Calc/Proposal DataPilot byIBM

From Apache OpenOffice Wiki
Jump to: navigation, search

DataPilot Performance Enhancement I

Specification Status
Author Wang Xu Ming, Helen Yue
Last Change See wiki history

Background

DataPilot is a critical function to Spreadsheet users. In Symphony 1.2 and 1.3 release, IBM Lotus Symphony Spreadsheet team developed the new UI and some new features for DataPilot based on OpenOffice 1.1 code base and also with some code merged from OpenOffice 2.4.

With our new UI, users can drag and drop to generate the DataPilot table based on the page/column/row/data fields, and change the structure easily. Furthermore, the function like DataPilot usually will process thousands of data records. Performance is one of our major focus.

During the development, test team found that there was serious performance problem when user create or update a DataPilot table.
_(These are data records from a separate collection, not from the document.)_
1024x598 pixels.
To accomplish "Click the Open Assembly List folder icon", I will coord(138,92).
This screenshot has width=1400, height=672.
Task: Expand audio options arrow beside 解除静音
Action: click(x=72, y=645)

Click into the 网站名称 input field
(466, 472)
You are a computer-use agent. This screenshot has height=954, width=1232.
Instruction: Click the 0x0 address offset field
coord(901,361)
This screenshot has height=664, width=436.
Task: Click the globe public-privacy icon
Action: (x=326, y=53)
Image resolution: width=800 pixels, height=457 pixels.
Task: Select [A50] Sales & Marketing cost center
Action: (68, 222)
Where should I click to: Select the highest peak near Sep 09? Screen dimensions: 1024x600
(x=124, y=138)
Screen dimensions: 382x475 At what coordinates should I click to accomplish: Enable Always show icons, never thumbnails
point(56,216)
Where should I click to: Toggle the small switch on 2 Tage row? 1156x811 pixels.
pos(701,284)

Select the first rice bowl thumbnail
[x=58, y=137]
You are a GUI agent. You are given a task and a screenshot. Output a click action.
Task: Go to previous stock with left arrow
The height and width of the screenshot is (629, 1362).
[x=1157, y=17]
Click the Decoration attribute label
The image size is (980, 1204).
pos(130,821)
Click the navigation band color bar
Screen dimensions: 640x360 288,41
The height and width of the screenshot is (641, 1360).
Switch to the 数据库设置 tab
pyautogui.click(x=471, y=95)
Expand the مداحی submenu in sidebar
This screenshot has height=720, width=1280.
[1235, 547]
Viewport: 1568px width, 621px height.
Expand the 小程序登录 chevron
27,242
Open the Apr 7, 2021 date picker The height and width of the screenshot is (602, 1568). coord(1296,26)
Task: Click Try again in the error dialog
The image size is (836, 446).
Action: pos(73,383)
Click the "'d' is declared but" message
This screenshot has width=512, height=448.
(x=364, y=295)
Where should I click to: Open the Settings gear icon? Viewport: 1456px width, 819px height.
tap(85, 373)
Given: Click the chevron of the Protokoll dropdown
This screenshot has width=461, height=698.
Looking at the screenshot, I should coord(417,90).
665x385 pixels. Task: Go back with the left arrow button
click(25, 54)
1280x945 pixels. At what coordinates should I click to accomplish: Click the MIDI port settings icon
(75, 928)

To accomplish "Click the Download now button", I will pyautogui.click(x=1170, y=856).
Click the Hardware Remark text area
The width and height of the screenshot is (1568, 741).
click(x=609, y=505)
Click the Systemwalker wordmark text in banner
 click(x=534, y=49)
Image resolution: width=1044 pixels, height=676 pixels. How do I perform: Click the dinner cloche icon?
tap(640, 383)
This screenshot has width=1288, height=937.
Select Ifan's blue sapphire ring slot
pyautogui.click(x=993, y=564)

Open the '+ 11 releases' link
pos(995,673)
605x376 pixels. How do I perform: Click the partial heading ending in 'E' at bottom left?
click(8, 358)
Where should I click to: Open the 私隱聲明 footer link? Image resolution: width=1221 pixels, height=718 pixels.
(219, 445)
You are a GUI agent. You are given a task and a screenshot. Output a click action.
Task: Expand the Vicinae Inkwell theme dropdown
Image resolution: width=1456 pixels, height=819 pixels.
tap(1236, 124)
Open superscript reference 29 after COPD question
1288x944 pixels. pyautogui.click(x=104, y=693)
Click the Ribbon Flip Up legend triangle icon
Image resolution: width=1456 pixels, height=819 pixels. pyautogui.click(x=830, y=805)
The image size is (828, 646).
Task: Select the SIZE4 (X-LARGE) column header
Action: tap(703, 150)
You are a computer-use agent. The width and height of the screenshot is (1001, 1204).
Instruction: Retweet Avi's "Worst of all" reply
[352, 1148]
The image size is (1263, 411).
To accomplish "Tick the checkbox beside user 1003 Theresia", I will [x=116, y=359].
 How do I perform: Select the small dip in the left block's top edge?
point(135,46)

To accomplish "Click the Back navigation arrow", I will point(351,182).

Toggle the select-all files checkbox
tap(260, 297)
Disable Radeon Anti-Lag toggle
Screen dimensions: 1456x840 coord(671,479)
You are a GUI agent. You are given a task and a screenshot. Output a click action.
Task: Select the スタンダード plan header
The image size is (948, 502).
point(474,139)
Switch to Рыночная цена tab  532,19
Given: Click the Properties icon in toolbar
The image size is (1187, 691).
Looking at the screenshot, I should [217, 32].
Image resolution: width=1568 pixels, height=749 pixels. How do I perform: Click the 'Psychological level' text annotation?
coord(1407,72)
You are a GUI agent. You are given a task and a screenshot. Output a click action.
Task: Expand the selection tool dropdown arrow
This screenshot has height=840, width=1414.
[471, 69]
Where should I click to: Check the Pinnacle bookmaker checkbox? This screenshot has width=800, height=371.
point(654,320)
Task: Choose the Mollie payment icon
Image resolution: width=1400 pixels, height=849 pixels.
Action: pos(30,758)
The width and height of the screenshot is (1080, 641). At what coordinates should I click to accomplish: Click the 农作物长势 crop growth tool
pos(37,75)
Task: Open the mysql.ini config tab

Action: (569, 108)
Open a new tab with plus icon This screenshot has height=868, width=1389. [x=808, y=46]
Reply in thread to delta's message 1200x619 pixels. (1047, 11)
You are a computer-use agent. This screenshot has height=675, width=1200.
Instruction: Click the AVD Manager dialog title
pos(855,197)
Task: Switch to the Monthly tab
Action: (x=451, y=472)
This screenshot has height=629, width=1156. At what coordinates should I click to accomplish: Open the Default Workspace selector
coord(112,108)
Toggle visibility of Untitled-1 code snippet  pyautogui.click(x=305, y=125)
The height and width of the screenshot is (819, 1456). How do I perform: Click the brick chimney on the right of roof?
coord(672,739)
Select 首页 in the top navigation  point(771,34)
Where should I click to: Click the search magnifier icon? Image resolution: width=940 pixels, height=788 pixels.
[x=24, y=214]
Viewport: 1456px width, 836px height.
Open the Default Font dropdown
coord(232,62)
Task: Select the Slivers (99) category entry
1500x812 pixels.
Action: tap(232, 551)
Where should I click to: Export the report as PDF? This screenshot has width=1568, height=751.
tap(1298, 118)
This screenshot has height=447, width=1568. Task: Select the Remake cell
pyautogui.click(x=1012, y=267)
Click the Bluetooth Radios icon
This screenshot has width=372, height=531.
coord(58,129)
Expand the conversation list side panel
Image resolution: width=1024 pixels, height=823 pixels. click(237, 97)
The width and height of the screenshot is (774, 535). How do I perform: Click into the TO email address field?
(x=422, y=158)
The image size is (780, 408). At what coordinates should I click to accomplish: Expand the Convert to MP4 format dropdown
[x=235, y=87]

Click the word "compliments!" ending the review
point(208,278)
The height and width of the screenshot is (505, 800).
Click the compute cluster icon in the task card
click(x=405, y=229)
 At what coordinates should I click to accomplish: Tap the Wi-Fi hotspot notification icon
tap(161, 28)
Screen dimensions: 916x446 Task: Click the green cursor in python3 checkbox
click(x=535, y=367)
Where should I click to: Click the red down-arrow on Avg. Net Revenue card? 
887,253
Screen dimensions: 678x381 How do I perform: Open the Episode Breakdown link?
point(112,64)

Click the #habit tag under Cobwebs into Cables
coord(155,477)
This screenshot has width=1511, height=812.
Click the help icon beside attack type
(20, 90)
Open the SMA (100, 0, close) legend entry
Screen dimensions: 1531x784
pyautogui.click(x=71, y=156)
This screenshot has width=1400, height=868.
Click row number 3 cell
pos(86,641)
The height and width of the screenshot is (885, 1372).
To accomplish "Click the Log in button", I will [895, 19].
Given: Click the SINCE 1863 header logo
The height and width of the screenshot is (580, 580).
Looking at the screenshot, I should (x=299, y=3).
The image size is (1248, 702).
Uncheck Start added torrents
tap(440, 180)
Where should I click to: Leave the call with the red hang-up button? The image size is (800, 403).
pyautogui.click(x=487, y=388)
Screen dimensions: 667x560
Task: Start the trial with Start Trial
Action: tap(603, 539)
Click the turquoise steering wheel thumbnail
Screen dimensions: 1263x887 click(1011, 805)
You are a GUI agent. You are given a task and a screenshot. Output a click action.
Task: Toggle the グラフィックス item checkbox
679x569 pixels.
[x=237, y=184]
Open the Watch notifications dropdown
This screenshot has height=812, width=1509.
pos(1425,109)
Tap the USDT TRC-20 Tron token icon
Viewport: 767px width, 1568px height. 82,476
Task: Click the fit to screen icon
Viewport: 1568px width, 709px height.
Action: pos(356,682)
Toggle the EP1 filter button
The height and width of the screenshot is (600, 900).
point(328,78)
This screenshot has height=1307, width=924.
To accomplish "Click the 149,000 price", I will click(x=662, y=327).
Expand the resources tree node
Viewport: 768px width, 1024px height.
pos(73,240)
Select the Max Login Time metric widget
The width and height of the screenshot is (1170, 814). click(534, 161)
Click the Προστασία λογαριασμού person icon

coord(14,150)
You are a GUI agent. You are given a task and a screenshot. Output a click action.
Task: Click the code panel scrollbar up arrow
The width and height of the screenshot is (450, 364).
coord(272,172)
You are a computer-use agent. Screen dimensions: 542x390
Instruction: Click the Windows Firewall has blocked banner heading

This specification will describe what performance issues we have found, and the enhancement we did on the algorithm that created and output a DataPilot table. Although the code base (2.4 and 3.1) is different, the solution should also apply to the new code base.

We are currently merging the code to OpenOffice.org 3.1 code base and will continue the enhancement work.

Test Result

Low performance when update a datapilot table

We defined 6 scenario, and test it to a sample DataPilot table which have 5000 rows as data source.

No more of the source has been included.